Did Not Finish = 0/5 stars
This stunning debut captures the grotesque madness of a mystical under-land, as well as a girl’s pangs of first love and independence. Alyssa Gardner hears the whispers of bugs and flowers—precisely the affliction that landed her mother in a mental hospital years before. This family curse stretches back to her ancestor Alice Liddell, the real-life inspiration for Lewis Carroll’s Alice’s Adventures in Wonderland. Alyssa might be crazy, but she manages to keep it together. For now.

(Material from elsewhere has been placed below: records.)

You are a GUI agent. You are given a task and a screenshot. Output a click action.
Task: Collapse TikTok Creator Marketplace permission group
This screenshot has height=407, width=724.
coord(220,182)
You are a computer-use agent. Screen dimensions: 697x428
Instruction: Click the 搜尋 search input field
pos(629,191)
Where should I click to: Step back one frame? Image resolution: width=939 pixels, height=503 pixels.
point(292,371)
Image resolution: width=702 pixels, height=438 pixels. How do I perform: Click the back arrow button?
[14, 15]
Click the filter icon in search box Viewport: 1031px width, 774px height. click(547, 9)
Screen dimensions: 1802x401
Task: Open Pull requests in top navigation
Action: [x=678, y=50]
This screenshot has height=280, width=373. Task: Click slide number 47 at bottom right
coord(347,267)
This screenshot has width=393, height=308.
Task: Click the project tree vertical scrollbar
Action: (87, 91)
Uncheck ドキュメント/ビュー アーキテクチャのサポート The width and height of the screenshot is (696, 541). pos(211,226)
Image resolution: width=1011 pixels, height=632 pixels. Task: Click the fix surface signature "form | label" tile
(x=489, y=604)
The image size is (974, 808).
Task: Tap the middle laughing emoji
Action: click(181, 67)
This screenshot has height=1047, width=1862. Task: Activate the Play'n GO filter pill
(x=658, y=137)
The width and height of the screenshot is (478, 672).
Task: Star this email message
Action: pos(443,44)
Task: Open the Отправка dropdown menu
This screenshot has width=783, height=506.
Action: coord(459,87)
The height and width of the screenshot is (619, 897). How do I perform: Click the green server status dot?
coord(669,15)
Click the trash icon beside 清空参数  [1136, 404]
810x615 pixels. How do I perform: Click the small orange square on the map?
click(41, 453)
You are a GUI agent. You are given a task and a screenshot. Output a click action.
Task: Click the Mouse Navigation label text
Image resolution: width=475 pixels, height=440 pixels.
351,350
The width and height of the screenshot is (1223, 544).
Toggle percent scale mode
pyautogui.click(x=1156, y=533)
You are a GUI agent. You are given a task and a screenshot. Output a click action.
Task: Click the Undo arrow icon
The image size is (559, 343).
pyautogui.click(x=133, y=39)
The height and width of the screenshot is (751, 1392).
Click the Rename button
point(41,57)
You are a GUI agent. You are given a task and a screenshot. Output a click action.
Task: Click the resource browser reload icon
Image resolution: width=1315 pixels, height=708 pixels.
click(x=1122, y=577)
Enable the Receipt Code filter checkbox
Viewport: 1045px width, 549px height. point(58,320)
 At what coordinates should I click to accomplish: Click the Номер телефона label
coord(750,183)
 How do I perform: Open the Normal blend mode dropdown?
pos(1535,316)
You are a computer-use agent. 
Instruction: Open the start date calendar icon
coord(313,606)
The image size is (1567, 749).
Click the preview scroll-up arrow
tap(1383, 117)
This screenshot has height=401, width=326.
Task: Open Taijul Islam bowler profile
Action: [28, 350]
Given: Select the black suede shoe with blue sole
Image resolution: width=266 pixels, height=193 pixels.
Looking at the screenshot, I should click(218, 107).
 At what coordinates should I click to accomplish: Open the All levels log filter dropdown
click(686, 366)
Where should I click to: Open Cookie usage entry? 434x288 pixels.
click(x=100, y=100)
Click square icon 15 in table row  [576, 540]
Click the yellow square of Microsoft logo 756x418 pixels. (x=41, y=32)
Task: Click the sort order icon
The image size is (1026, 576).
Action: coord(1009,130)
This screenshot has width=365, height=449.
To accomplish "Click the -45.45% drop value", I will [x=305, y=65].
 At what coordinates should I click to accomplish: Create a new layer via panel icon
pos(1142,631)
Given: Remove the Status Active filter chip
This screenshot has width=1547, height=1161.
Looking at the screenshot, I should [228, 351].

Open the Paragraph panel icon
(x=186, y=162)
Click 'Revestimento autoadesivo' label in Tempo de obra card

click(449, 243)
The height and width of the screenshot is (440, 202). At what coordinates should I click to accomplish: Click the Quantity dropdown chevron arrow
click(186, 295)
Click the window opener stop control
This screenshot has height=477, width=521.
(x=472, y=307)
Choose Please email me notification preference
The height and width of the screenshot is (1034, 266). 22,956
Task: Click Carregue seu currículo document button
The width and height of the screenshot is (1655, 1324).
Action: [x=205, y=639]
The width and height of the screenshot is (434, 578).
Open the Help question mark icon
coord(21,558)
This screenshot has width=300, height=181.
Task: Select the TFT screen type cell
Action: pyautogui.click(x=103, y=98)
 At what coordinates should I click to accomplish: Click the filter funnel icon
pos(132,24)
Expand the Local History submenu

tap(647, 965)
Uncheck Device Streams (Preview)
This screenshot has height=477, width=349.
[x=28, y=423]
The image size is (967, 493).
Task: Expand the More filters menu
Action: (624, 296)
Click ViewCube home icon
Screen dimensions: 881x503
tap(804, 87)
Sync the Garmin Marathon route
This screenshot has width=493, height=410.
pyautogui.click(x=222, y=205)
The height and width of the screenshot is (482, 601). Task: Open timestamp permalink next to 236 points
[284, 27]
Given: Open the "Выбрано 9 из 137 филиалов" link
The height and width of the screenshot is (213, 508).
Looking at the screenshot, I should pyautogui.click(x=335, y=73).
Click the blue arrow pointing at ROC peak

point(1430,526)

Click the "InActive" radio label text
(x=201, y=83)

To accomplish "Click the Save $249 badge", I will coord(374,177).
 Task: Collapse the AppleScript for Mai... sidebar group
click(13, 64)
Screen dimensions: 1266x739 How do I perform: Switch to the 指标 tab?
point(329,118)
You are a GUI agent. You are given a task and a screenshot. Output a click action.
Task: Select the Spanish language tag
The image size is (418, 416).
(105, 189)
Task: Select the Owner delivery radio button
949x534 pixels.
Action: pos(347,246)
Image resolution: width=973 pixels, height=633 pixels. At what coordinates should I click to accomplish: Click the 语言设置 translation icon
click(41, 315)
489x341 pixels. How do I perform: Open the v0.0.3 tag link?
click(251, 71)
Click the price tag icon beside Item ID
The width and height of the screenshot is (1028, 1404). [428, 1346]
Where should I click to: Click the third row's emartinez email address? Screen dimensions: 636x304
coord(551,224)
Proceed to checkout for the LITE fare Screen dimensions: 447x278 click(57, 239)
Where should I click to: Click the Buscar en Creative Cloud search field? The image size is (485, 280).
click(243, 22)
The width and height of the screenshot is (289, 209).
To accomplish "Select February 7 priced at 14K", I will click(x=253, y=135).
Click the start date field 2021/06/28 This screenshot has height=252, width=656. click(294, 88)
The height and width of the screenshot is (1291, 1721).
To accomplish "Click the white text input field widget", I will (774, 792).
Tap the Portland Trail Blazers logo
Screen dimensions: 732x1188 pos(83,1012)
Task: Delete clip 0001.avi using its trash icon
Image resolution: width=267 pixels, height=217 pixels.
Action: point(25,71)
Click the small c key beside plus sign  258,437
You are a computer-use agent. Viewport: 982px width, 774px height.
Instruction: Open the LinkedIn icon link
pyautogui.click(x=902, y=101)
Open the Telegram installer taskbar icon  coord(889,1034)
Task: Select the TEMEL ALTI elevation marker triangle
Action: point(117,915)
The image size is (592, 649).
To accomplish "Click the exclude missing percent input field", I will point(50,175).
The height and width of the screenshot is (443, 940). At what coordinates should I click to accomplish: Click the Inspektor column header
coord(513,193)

When her mother’s mental health takes a turn for the worse, Alyssa learns that what she thought was fiction is based in terrifying reality. The real Wonderland is a place far darker and more twisted than Lewis Carroll ever let on. There, Alyssa must pass a series of tests, including draining an ocean of Alice’s tears, waking the slumbering tea party, and subduing a vicious bandersnatch, to fix Alice’s mistakes and save her family. She must also decide whom to trust: Jeb, her gorgeous best friend and secret crush, or the sexy but suspicious Morpheus, her guide through Wonderland, who may have dark motives of his own.
I loved the premise of Splintered and had seen a lot of excitement abut the later books in the series coming out recently, so I was ready for a great read when I started reading it last weekend.
And then it was horrible.
The writing–GAH. It was killing me. It felt cheesy and forced. Most debut authors have a few kinks to work out (that’s the nature of writing and it’s not a bad thing), but this was just too many cliches and awkward phrasings for me to handle.
And the plot? It read like bad TV. Again, cheesy and unrealistic. It dragged, focusing on scenes that I felt unnecessary. I wanted to get into Wonderland (the point of the book), but I got a good fifth of the way into the novel and it never happened. Other scenes were supposed to be dramatically mysterious, but it was so obvious that a reveal was coming or that supernatural forces were at work that I found myself rolling my eyes and skimming the text.
The Wonderland aspects felt forced. The family history of insanity wasn’t explained enough, nor was the connections to the real story. (I read Alice’s Adventures in Wonderland last year and talking to bugs doesn’t play any role, so I was really confused when that was the “mental illness” Howard decided to go with.)
The other characters just added confusion. The romance–weird tension between maybe-jerk/lifelong-crush Jeb and mysterious poster/memory guy–was just plain awful. I had no idea what was going on with it. Her “sudden attraction” to the mysterious guy was painfully obviously supernatural and was one of the main reasons I dropped the book.
What really bothered me was the author’s portrayal of her protagonist. It felt strangely disdainful of teenagers and teenage life in a way that did not fit with the YA audience. Something about the descriptions of her personality and clothing made me feel like the author was scorning her main character’s teenageness. The way she portrayed Alyssa’s secret crush on Jeb, her ridiculously stupid and short-sighted actions, her “rebellious” fashion sense–all of it grated at my nerves. I understand authors satirically commenting on teenage life, but this just felt pointed and cynical. If you want to do that, don’t write a book whose audience is teenagers. (And it wasn’t even the popular conception of drugs/sluttiness/hormone idiocy that a lot of adults run with. It was just…weird.)
Alyssa’s reactions to the crazy events going on in her life made no sense. Half the time, she immediately accepted the magical elements at work, and half the time she was in denial, but it was never clear what distinguished between the two reactions.
All connection I could have had to the main character flew out the window, and with it all the damns I gave about her story. Meanwhile, the plot dragged, taking forever to get to what I assumed would eventually be her entering Wonderland. I gave up before I even found out if she ever got there, because the writing was just so–no.
But here’s my thing: other people seem to have liked this book. Does it get better later in? As I was reading, it felt like it would get better once she got into Wonderland, but the plot kept rambling, and I just dropped it.
I hate stopping books, and if you guys feel like I’m missing out on a great (if poorly written) story, I’ll pick it back up. (maybe)
Am I the only person to be so put off by the writing style and the plot of this book?